Only in the 1840s the frescoes of the Villa Carducci-Pandolfini were found and almost 50 years later, the legendary frescoes in the monastery of Sant’ Apollonia were re-discovered. The fresco of the Last Supper was under restoration for about 40 years. In 1929 the world saw and admired the great work. After several centuries of oblivion Andrea del Castagno was at last showed the recognition he deserved and a new generation of historians got interested in his life.
The
legend about the death of Domenico Veneziano by the hand of Andrea was
an evil libel. Castagno died in Florence in 1457 from plague. It was 4
years before Domenico was killed in a dark alley.
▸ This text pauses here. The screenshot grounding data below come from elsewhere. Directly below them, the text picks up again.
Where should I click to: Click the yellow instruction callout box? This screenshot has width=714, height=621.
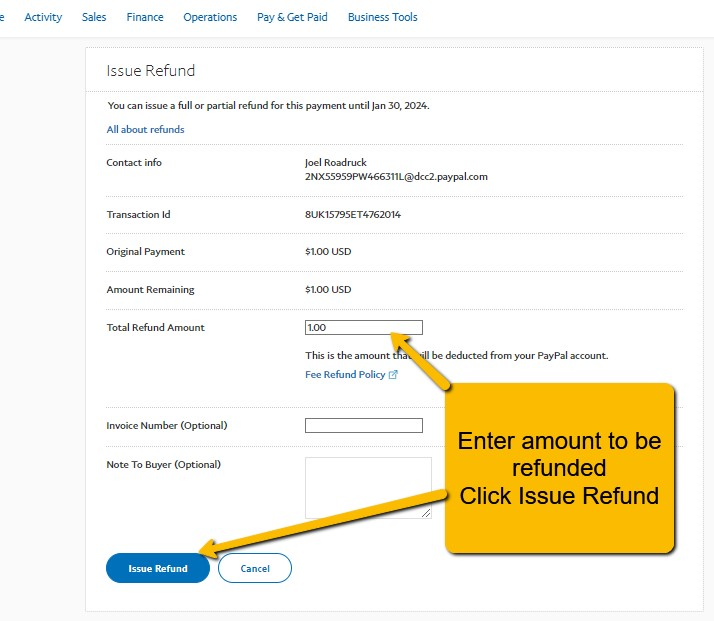[x=559, y=468]
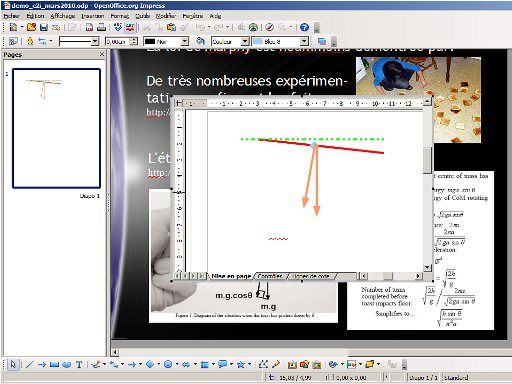The image size is (512, 384).
Task: Save the presentation with the floppy disk icon
Action: pos(44,27)
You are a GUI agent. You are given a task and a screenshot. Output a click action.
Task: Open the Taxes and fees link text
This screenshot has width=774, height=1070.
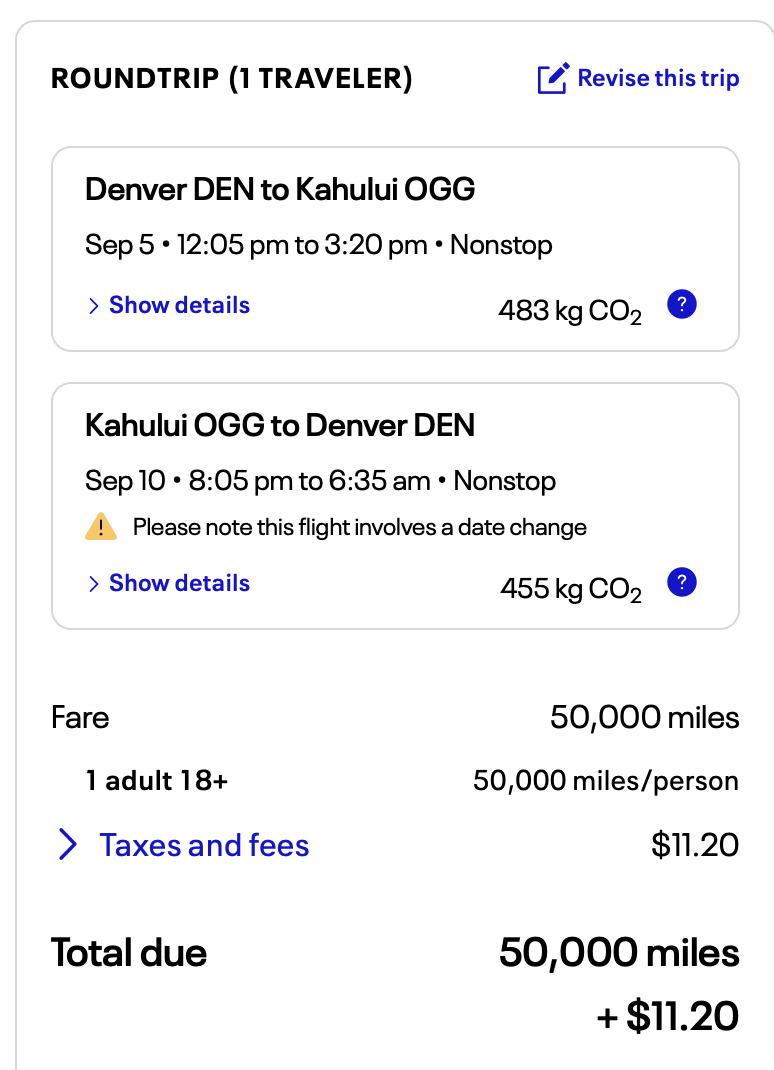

Thus it was Domenico
who cried over his friend's early death.
Then in which killing did Castagno confess before his death? The Florentine church Santissima Annunziata keeps the fresco Repentance of San Juliano (or St. Julian and the Redeemer), which Castagno drew in 1453. They say that the painter depicted himself as St. Julian, and everyone knew that St Julian repented in the most awful sin – patricide. This is just one more theory. Most probably, however, that Andrea del Castagno had no time for confession at all.
Bibliography:
Lives
of the Painters, Sculptors and Architects by Giorgio Vasari,
Gaston Du C. De Vere (Translator), David Ekserdjian. Knopf, 1996.
Sinful Angel by Yuri Bocharov. From Caravan Istoryi. November
2002, Russia.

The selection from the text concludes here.